Over her shoulder, I saw the room. Modest furniture, a single table sat in the centre with a few chairs surrounding it. A window overlooking nothing, just grey walls and empty corridors. Grandfather was nowhere in sight, his chair empty.
I stared at it. The absence felt louder than any words he could have spoken. He hadn’t even stayed. Couldn’t even face me…

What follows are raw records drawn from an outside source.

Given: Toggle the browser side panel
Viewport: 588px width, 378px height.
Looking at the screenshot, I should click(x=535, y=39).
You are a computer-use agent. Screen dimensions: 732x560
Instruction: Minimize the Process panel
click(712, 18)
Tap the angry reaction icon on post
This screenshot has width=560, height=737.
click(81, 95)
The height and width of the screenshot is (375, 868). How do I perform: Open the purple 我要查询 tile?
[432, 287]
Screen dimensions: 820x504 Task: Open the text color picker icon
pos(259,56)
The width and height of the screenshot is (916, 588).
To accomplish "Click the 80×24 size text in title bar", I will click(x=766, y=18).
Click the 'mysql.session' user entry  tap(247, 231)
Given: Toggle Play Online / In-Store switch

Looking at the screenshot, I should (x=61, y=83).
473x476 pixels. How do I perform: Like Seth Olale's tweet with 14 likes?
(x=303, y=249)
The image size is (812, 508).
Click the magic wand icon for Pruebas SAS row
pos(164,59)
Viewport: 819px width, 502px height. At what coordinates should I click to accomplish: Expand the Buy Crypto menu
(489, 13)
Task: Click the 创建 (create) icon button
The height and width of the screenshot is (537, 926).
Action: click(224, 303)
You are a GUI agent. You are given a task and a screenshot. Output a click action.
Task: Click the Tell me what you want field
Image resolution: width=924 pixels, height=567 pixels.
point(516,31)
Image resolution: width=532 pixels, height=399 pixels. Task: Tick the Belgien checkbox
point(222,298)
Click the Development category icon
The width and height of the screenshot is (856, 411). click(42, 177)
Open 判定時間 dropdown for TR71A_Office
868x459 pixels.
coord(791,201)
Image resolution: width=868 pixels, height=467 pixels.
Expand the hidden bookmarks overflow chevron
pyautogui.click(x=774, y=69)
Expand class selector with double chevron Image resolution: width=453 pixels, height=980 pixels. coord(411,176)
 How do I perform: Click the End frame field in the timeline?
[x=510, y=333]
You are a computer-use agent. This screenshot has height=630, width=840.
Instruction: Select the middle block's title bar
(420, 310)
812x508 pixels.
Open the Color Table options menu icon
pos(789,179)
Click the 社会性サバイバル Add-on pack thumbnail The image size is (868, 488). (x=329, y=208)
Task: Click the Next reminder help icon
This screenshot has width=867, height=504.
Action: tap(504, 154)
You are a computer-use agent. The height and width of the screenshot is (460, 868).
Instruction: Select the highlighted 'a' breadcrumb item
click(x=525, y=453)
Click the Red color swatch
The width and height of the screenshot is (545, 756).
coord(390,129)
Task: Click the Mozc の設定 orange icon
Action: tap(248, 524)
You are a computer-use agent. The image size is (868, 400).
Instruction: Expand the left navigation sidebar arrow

Father stood at the window, his back to the room. Still, ever since I entered. Hadn’t so much as turned… His shoulders were rigid, hands clasped behind him in parade rest. A soldier’s posture.
The silence stretched.
Mother finally let go, her eyes red yet dry. She parted her lips, hesitated, then led me to a chair and sat me down. Her hand clung to my shoulder for an agonising moment before slipping away.
“You awakened.” Father cut in. Not a question. A statement.
“You saw?” I replied.
“Everyone saw.” A pause. “Everyone who mattered.”
Father’s hands tightened behind his back. I could see the tension in his shoulders, the rigid line of his spine. When he finally turned, his face—
I expected anger. Disappointment. That cold Tiernan mask I’d seen him wear a thousand times.
This was neither. He looked wrecked. Eyes hollow with lines I’d never noticed carved deep into his face.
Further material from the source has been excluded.